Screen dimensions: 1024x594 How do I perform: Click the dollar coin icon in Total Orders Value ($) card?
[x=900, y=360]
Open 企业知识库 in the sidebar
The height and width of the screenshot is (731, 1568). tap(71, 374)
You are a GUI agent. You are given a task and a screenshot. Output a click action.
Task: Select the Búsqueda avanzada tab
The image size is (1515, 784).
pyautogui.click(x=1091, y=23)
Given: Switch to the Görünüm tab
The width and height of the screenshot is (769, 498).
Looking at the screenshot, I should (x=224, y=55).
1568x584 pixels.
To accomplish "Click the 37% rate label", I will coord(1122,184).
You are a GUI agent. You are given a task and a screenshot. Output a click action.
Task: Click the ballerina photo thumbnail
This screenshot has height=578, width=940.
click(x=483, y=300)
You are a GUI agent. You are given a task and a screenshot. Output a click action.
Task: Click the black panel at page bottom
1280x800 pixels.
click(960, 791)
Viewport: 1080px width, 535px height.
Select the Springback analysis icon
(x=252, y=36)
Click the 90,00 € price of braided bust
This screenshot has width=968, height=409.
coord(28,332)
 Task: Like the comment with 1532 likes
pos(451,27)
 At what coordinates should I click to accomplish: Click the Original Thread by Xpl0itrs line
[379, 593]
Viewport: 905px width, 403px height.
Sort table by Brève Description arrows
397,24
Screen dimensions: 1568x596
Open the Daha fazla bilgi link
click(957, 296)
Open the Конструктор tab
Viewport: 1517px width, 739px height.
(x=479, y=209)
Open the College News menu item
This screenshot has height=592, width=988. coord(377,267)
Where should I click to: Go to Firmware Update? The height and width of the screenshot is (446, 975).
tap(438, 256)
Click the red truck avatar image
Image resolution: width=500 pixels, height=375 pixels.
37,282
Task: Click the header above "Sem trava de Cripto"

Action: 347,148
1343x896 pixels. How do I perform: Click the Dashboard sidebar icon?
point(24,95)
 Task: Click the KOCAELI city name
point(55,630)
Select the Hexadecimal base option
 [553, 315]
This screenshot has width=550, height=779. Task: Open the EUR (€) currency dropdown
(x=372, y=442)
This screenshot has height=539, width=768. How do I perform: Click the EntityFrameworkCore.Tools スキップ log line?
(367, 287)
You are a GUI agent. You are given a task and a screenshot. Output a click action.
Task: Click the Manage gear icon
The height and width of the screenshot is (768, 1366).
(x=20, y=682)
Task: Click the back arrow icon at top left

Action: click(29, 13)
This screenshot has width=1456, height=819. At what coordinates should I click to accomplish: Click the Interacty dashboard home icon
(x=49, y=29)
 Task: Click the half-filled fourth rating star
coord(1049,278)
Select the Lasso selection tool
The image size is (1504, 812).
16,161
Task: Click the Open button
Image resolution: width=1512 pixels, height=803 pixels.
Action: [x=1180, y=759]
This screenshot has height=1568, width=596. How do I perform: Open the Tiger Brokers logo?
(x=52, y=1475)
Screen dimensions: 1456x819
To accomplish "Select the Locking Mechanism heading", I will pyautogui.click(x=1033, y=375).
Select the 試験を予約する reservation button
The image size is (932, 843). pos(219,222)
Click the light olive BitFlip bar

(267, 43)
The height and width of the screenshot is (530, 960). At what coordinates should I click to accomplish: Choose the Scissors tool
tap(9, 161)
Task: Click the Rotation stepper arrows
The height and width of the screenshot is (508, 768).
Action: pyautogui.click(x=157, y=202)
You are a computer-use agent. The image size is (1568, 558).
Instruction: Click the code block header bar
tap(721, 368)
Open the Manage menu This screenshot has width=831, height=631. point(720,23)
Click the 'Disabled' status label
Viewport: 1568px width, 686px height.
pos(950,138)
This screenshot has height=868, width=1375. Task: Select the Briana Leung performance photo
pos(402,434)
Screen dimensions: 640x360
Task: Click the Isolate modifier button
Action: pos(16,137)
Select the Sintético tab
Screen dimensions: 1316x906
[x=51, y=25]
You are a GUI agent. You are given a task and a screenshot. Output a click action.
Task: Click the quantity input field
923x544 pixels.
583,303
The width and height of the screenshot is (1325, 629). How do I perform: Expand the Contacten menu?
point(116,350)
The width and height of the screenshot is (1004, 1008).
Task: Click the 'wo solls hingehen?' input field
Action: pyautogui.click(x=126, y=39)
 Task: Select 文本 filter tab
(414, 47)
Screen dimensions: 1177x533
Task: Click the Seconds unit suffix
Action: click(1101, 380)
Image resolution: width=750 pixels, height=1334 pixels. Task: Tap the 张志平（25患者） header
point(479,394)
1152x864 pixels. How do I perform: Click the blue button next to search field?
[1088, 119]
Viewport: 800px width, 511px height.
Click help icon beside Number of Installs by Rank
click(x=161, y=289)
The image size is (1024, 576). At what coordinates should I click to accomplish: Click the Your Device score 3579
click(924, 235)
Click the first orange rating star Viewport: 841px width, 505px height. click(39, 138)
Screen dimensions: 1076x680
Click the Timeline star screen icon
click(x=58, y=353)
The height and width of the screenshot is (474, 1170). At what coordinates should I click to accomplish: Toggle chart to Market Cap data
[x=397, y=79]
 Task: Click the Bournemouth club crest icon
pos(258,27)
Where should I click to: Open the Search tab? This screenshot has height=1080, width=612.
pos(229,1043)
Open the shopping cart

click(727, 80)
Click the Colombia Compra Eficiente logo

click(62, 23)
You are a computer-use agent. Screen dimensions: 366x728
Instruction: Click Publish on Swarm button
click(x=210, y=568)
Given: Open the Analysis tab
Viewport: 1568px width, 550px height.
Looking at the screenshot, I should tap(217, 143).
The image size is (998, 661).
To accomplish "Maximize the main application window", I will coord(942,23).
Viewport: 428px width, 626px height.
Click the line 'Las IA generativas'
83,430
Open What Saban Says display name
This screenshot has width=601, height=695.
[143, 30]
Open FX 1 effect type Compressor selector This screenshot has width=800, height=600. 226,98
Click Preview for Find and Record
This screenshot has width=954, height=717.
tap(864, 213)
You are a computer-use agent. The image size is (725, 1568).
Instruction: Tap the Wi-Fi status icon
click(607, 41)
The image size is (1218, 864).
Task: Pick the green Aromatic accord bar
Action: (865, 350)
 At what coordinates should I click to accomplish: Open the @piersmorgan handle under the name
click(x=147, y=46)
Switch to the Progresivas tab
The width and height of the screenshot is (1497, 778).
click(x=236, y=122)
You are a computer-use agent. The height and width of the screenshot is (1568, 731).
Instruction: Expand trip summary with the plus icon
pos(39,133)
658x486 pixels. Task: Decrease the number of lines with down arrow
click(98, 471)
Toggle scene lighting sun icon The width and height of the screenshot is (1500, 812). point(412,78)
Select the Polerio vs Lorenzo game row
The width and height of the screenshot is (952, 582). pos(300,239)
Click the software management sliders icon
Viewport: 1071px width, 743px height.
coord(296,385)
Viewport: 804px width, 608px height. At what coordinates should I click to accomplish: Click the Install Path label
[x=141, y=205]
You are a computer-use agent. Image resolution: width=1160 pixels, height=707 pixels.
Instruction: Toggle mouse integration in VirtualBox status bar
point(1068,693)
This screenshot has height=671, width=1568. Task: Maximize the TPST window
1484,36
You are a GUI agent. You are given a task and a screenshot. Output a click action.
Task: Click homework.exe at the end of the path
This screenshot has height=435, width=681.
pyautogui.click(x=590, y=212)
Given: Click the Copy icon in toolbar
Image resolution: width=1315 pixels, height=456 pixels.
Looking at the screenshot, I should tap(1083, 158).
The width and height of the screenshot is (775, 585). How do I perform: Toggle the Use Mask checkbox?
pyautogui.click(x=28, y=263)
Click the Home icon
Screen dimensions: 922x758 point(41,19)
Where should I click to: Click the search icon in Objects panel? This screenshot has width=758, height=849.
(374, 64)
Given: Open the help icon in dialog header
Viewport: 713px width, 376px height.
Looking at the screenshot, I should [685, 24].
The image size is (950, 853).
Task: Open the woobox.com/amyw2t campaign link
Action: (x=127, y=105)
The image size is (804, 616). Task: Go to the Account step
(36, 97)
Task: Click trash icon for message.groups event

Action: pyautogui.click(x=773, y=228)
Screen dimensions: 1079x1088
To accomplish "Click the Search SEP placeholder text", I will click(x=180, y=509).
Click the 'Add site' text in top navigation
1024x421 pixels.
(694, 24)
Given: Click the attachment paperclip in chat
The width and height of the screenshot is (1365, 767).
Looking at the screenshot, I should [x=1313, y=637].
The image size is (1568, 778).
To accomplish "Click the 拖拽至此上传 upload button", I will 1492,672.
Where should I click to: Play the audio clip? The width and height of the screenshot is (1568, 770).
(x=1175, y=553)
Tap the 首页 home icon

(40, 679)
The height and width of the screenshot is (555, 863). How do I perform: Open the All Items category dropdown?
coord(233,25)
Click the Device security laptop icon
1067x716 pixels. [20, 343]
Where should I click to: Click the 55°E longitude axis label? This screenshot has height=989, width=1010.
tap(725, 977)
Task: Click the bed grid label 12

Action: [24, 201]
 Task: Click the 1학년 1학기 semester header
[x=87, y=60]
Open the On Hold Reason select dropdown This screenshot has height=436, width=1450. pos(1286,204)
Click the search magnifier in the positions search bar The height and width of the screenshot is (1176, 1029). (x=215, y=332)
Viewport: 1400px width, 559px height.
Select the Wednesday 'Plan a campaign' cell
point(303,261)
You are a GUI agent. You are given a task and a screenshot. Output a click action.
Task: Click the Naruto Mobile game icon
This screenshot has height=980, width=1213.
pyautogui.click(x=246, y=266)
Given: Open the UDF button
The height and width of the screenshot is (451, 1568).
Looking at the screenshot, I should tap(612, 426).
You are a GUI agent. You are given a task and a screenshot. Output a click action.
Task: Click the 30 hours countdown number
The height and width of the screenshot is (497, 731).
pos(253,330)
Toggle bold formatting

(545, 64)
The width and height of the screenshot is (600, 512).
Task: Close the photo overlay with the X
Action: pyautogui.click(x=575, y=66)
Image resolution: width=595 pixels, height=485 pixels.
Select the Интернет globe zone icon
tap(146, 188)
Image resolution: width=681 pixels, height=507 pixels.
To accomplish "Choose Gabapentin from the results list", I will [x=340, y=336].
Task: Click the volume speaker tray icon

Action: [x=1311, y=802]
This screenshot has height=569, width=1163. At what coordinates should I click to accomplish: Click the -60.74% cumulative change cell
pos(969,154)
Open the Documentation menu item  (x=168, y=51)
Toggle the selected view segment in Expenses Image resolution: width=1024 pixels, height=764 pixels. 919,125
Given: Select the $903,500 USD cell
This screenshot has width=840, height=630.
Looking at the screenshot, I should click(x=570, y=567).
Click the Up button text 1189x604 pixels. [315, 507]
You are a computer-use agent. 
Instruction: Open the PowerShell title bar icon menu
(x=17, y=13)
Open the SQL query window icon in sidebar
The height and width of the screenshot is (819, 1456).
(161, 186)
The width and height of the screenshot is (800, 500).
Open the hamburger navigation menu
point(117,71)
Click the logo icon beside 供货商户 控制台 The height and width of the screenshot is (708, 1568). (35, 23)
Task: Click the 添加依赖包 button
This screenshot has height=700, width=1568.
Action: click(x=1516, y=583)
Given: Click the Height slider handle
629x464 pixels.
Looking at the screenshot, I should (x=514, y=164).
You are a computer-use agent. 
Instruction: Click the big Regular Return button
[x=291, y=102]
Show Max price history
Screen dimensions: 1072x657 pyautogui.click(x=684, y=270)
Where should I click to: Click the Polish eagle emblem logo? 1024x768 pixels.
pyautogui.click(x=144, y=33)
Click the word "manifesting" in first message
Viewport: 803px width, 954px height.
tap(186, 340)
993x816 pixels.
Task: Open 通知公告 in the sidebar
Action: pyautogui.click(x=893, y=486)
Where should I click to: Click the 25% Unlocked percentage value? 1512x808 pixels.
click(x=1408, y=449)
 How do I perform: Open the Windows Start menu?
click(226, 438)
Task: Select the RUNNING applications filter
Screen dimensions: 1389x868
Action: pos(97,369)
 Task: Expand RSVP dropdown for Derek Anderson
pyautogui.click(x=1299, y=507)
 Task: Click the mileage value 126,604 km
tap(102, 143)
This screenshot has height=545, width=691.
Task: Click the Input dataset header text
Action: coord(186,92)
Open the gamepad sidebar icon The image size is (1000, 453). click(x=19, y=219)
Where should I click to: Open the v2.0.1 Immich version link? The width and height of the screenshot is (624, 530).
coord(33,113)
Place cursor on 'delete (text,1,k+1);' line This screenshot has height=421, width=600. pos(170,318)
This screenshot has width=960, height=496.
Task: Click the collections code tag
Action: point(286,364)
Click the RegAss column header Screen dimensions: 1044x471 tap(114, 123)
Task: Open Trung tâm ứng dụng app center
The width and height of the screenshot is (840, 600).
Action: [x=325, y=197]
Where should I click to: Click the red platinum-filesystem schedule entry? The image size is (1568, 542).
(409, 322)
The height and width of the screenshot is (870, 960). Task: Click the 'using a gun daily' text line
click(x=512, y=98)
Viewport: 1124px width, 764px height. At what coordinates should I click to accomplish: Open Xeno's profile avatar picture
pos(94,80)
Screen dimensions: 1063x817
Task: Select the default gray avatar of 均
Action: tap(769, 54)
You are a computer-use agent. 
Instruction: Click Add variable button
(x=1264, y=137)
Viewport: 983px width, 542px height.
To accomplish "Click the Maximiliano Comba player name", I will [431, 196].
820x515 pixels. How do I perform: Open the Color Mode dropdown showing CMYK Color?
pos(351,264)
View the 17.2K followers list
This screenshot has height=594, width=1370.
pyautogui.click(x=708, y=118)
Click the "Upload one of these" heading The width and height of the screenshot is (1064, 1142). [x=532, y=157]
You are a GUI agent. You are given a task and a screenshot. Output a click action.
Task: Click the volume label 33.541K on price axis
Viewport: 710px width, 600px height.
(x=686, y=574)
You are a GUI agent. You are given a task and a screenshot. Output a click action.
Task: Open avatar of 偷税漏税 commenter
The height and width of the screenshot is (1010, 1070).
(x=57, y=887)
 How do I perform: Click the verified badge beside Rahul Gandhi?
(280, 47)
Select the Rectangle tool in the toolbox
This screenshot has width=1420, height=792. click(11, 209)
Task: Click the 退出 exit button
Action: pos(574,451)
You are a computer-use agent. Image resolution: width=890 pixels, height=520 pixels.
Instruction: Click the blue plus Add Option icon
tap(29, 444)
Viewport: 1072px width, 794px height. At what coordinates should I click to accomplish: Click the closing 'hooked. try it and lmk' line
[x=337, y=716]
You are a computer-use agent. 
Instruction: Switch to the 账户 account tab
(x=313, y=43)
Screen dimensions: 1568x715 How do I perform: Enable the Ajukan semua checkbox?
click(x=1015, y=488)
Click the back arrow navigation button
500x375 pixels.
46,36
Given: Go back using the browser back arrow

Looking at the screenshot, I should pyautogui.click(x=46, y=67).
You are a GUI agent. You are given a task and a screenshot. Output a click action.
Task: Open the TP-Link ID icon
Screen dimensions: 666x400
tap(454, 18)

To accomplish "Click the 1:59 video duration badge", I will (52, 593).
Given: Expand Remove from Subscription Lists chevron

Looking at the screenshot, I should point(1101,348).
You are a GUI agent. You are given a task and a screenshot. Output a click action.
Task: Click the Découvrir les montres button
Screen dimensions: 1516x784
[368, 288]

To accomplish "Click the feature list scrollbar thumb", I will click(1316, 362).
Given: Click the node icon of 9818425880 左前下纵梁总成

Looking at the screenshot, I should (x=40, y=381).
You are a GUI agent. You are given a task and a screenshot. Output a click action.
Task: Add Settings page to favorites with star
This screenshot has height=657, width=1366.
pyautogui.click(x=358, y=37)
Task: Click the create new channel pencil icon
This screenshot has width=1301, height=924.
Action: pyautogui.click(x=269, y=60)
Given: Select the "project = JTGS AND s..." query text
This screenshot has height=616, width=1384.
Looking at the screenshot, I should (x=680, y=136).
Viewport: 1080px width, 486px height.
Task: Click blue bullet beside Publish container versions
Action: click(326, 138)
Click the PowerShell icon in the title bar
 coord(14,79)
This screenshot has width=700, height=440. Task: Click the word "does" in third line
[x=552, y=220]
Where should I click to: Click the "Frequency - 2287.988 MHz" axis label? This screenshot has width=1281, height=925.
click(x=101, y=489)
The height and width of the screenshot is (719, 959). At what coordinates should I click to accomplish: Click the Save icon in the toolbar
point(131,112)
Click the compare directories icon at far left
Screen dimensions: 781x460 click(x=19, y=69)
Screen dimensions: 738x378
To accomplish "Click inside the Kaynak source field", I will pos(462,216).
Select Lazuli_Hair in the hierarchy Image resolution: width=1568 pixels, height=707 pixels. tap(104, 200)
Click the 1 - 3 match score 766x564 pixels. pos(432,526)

════════════════════

The answer must consist of every line from the entries above that contains the string "query".

=== YOUR SOLUTION ===
Open the SQL query window icon in sidebar
Given: Select the "project = JTGS AND s..." query text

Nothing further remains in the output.